Grinding the rapeseeds in glass introduced some metals to the rapeseeds, namely, sodium, chromium, zinc, and lead. This may be due to metals sticking to the glass in small quantities, despite acid washing prior to use. However, we have still shown that biodiesel is not produced after grinding rapeseed shells in glass and then refluxing. This further proves that chromium, while present, does not complex with the lignin within the rapeseed shells. The same is likely true of zinc and lead. The biodiesel itself was shown to have significantly lower metal concentrations than the untreated rapeseeds for magnesium, aluminum, iron, nickel, and zinc.

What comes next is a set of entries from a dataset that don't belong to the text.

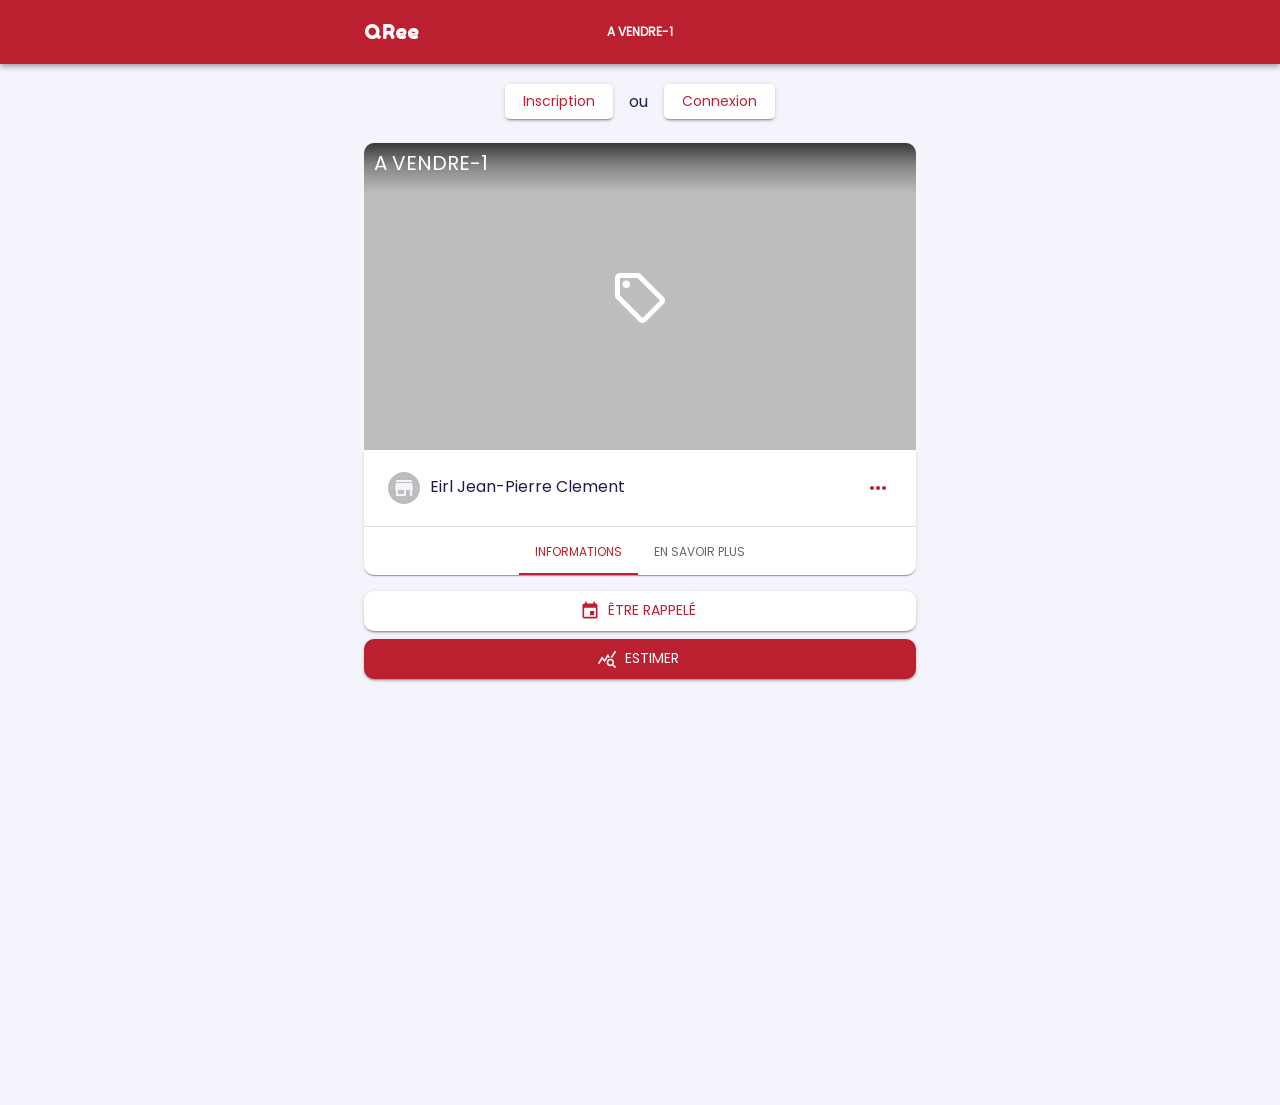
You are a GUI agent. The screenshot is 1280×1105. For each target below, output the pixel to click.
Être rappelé (640, 611)
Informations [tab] (578, 551)
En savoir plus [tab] (699, 551)
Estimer (640, 659)
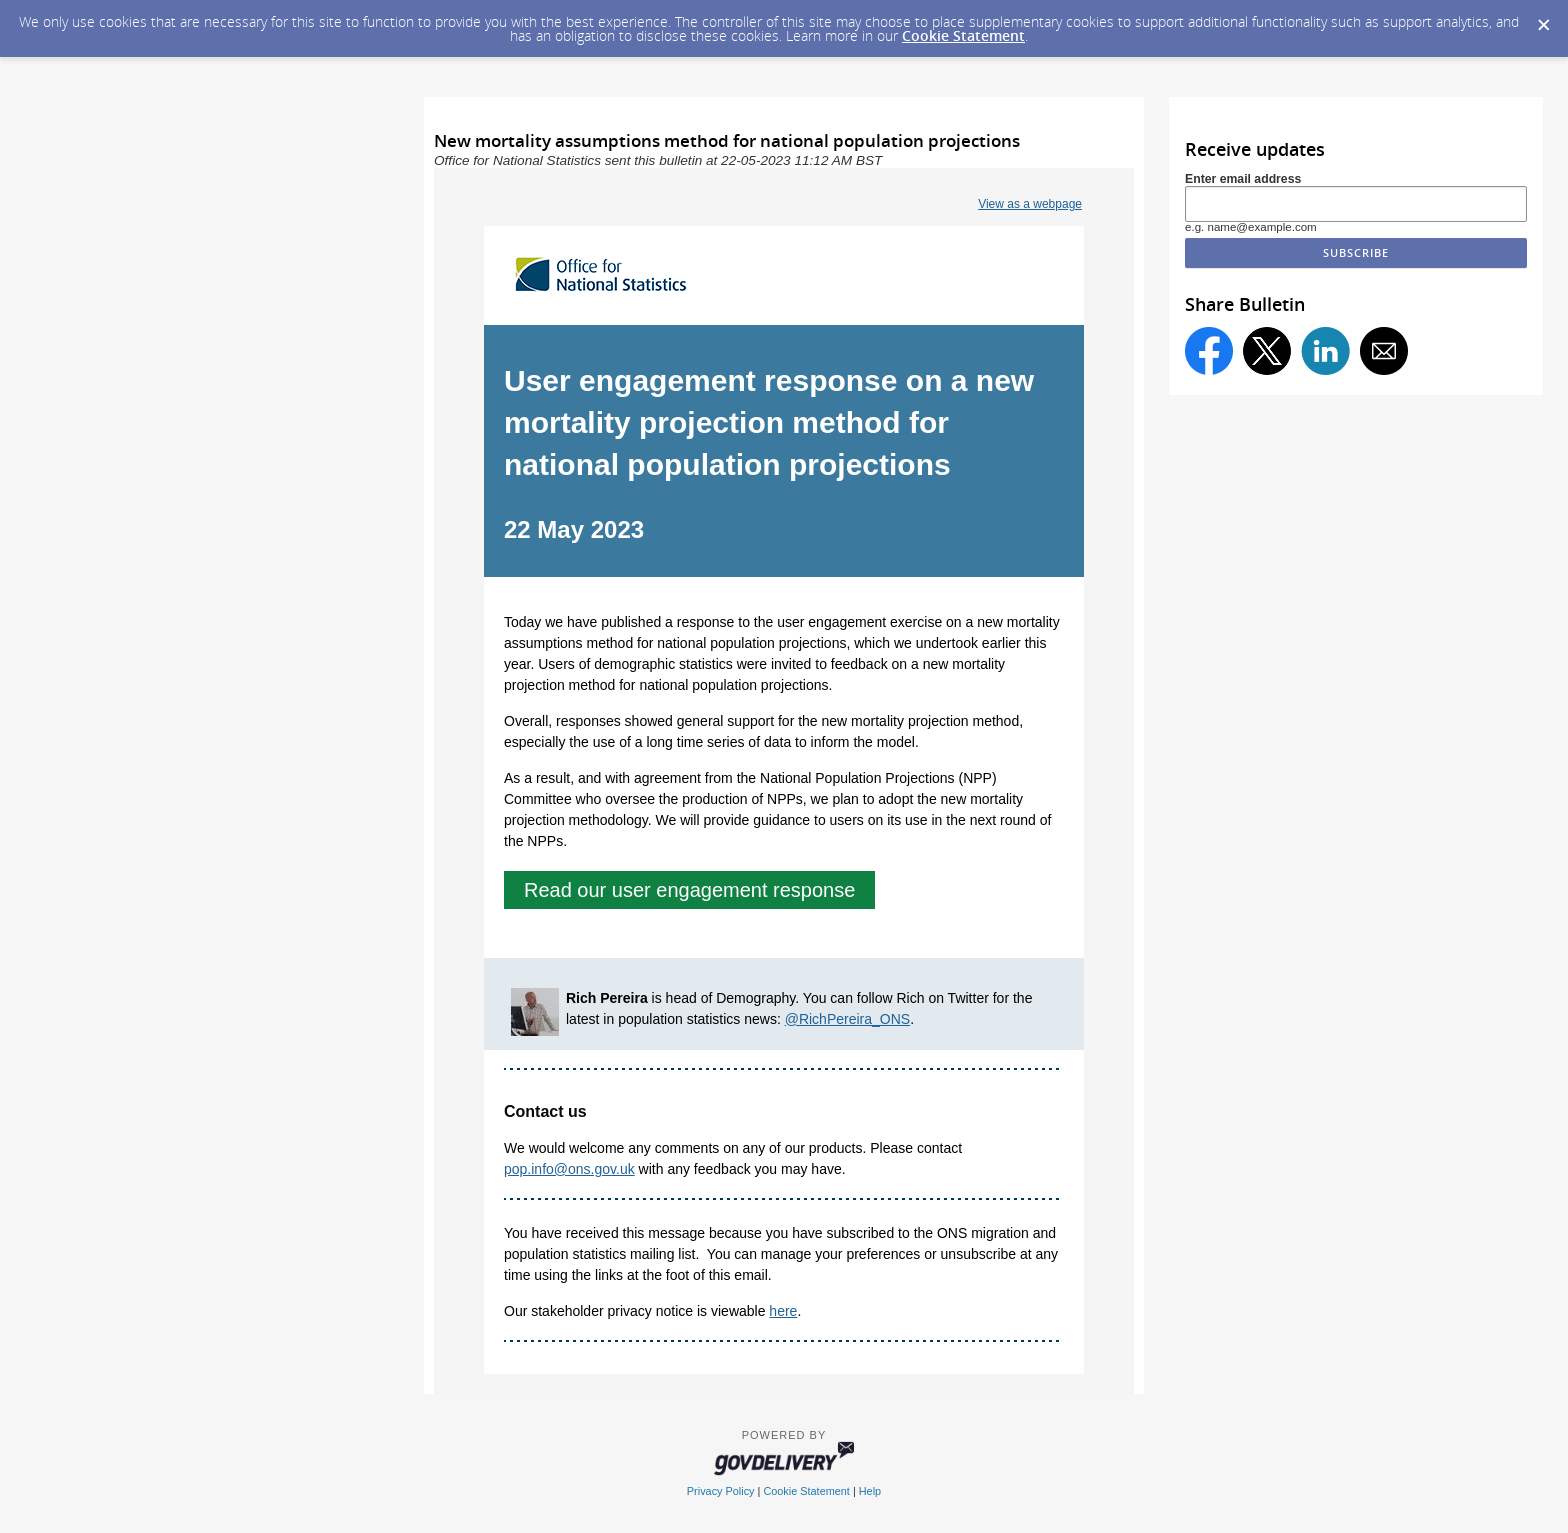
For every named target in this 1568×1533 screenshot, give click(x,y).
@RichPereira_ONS (847, 1019)
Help (870, 1491)
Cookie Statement (963, 35)
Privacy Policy (721, 1491)
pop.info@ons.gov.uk (569, 1169)
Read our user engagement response (689, 890)
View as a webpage (1030, 204)
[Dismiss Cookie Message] (1543, 19)
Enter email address (1243, 179)
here (783, 1311)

Furthermore, there was no significant change in concentration for chromium, manganese, or lead. The methanol also did not hold onto metal, indicating that the shells themselves hold onto the metals, avoiding affecting the quality of the biodiesel via the mechanical milling method.

4. Conclusions

We have discovered that the catalytic support within the seed shells is lignin, which is activated by metals, manganese and iron, in the canister during ball milling. This process produces biodiesel with yields of up to 90% for lignin within rapeseeds and sunflower seeds and yields up to 75% for valorized lignin due to the increased heterogeneity of the lignin. ICP-MS showed that ball milling and grinding with stainless steel introduces metals to rapeseed shells, and the shells retain the metals after transesterification with methanol and oil. Specifically, the lignin within the rapeseed shells retains manganese and iron, complexing with them and thus providing catalytic activity during milling or refluxing. This complexation is expected to occur through acidic sites within lignin that are exposed via mechanical force. Initial scale up and energetic considerations have been investigated in [35] with the use of a planetary ball mill, which requires longer milling times but less energy consumption in comparison to the high-energy ball mill used in this study.